[Requirement]: Please write out the listing beneath this sentence exactly, from its first line to the line with "[Taramps SMART3 BASS", and stop there.

[Data to examine]:
###

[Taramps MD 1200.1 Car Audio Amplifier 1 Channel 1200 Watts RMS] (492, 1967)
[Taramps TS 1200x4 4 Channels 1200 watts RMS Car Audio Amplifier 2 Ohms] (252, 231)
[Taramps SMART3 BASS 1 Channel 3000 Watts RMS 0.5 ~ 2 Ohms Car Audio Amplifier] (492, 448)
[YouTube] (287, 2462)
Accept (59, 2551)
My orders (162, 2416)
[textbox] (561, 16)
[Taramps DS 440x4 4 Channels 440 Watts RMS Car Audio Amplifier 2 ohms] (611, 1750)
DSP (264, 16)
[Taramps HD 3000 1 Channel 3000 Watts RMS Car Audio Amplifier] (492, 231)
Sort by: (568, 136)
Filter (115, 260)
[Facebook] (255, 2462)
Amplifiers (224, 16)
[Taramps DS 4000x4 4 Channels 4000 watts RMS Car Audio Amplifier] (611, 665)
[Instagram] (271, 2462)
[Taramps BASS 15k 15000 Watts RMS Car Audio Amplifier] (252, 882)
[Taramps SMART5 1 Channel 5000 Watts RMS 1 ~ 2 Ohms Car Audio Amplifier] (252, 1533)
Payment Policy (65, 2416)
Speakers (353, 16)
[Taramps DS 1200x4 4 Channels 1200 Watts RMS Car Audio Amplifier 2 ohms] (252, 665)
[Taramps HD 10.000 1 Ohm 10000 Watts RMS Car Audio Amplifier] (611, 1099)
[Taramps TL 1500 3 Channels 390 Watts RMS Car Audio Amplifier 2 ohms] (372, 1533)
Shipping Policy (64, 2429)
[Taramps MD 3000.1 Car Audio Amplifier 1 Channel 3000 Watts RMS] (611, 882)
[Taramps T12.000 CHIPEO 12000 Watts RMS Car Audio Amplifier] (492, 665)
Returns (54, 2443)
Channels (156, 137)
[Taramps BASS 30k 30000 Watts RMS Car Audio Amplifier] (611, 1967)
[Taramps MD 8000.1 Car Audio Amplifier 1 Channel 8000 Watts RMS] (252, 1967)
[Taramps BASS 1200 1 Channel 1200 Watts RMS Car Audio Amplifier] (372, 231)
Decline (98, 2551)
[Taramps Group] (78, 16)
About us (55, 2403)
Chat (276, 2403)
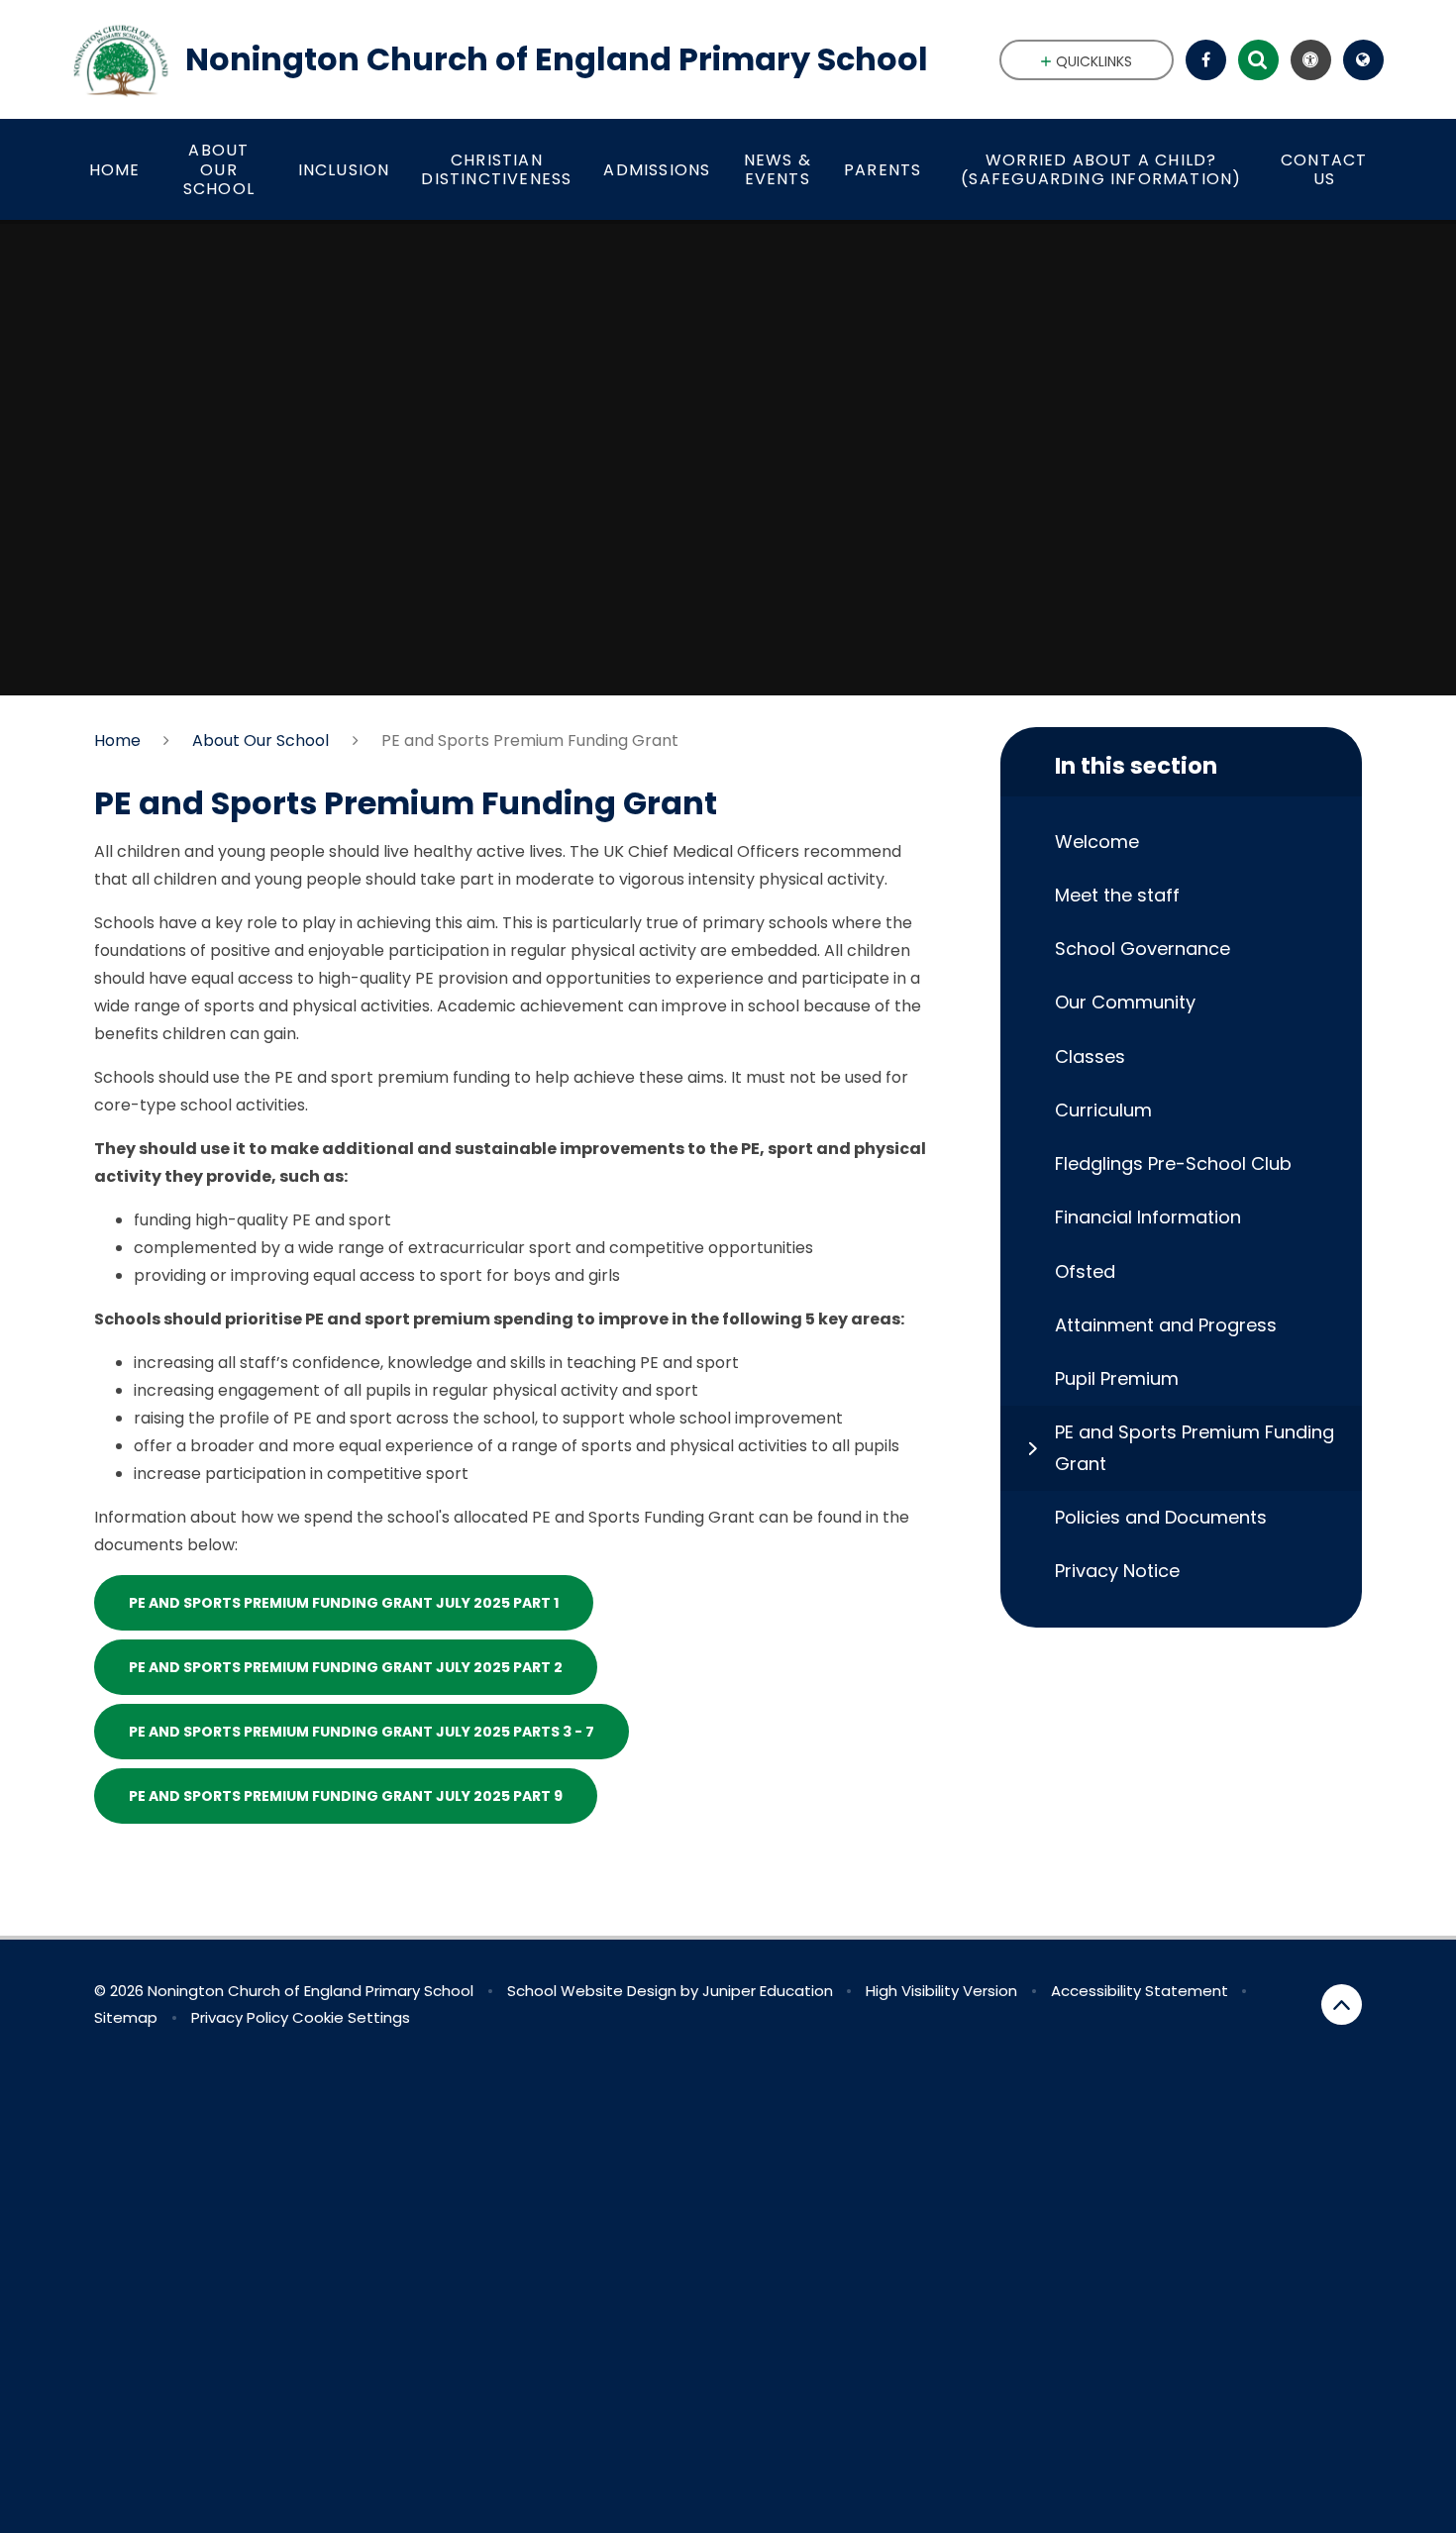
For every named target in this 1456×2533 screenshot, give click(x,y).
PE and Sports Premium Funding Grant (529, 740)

###

[The completed task]:
[Taramps MD 1200.1 Car Audio Amplifier 1 Channel 1200 Watts RMS] (492, 1967)
[Taramps TS 1200x4 4 Channels 1200 watts RMS Car Audio Amplifier 2 Ohms] (252, 231)
[Taramps SMART3 BASS 1 Channel 3000 Watts RMS 0.5 ~ 2 Ohms Car Audio Amplifier] (492, 448)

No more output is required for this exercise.